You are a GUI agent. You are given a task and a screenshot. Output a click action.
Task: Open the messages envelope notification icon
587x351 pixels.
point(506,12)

...

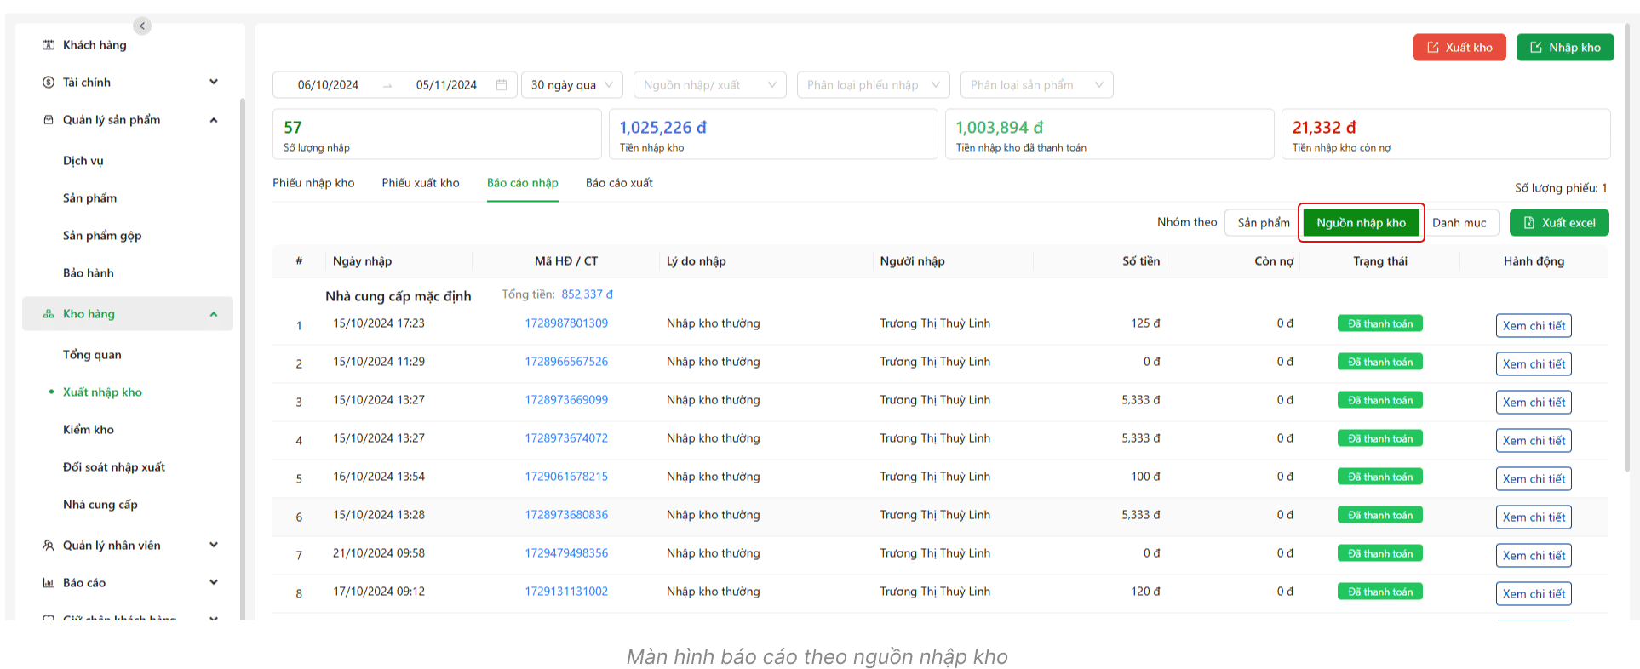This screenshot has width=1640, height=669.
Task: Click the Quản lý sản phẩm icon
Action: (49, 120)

**YOUR OBJECTIVE:** Show every line of the records that contains the word "icon", reproducing each such line in full. Case counts, so only matches with identical capitalization qualify.

**CORRECT ANSWER:**
Task: Open the messages envelope notification icon
Task: Click the Quản lý sản phẩm icon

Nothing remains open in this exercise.